### TEXT PROVIDED
Remittances rose during the first ten months of the current year (July-April) to 18.78 billion dollars against 17.8 billion dollars in the comparable period of the year before (5.5 percent rise) however with lower projected remittance inflows during the remaining three months of the current fiscal year with the ongoing lockdown in the Gulf countries as well as in Europe and the US (in spite of the usual expected spike associated with Eid holidays) the IMF estimate of a decline of 5 billion dollars for the year is credible.
Net foreign direct investment (FDI) rose in July-March 2020 compared to the comparable period the year before - to 2.69 billion dollars from 2.14 billion dollars. However, last year outflows were 1.2 billion rupees giving net FDI of 905 million dollars while in 2020 the outflows were lower at 548.5 million dollars giving net FDI of 2.1 billion dollars. The reasons for higher inflows in 2020 were: (i) China increased investment from 282.6 million last year to 532 million dollars this year and (ii) Norway doubled investment in the communications sector - from 110 million dollars to 282.6 million dollars mainly for payment of license renewal fees of two mobile companies.
Loans acquired during the PML-N tenure were due for payment as and when the PTI took over and this is reflected by the fact that foreign exchange reserves did not witness a spike after Prime Minister Imran Khan secured 3 billion dollar loan (and another 3.2 billion dollars as deferred oil facility) from Saudi Arabia, 2 billion dollars from China and one billion dollars from UAE. The Khan administration has improved the maturity of the debt however what one can conclude is that the foreign exchange reserves today are not from desired foreign exchange earnings - exports, remittances and foreign direct investment - but from undesired foreign exchange inflows, particularly borrowing which is reminiscent of Ishaq Dar's flawed policy.
To conclude, stabilisation efforts have yet to see a significant rising trend in inflow of desirable sources of foreign exchange and the fact that reforms in both the utility sector and Federal Board of Revenue remain pending, critical to making the economy resilient, reliance on borrowing continues to be the economy's mainstay.

### DATA SECTION
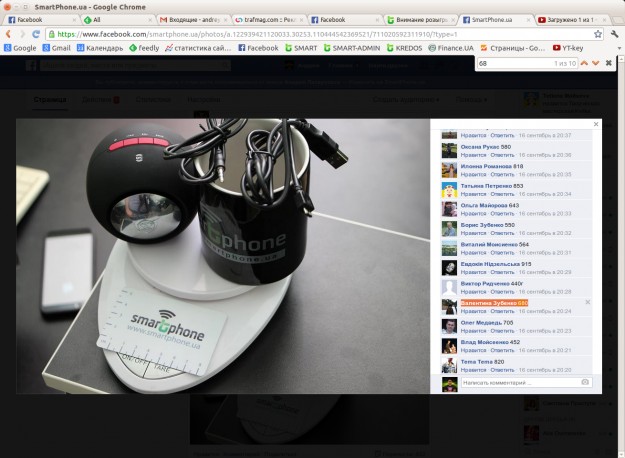The image size is (625, 458).
Task: Close the find-in-page bar
Action: coord(609,63)
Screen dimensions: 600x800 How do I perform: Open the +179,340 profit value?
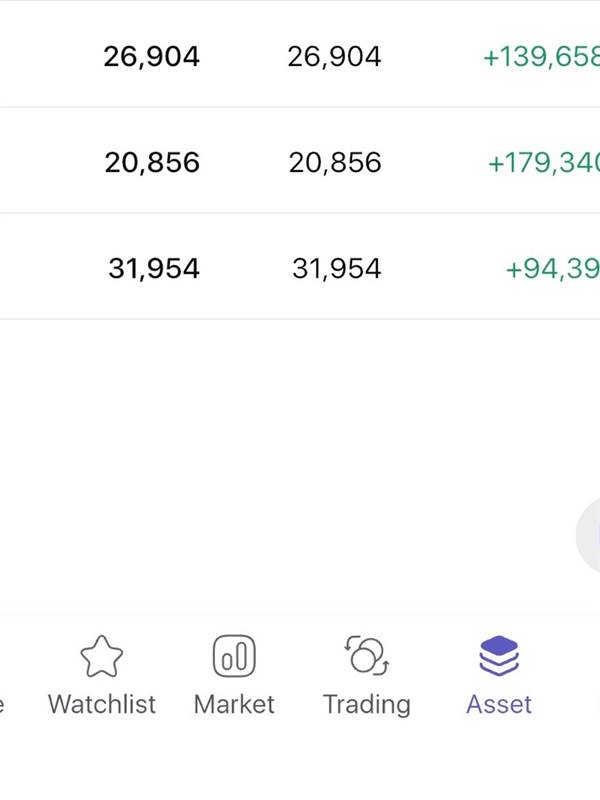544,163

### WHAT THIS EXERCISE ASKS
(A) Answer these from the text on foreign exchange inflows:
(i) What did remittances total in July-April of the current year?
(ii) How much did Saudi Arabia give as a deferred oil facility?
(iii) In which two areas do reforms remain pending?
(B) Say whether each statement agrees with the text on foreign exchange inflows. Answer yes or no and quote the words that decide it.
(i) The IMF estimate of a 5 billion dollar drop in remittances for the year is called credible.
(ii) FDI outflows in 2020 were higher than the year before.
(iii) Foreign exchange reserves spiked after the loans from Saudi Arabia, China and the UAE.
The listing is not needed.

### RESPONSES BY TASK
(A)
(i) 18.78 billion dollars
(ii) 3.2 billion dollars
(iii) The utility sector and the Federal Board of Revenue

(B)
(i) Yes: "the IMF estimate of a decline of 5 billion dollars for the year is credible"
(ii) No: "in 2020 the outflows were lower at 548.5 million dollars"
(iii) No: "foreign exchange reserves did not witness a spike"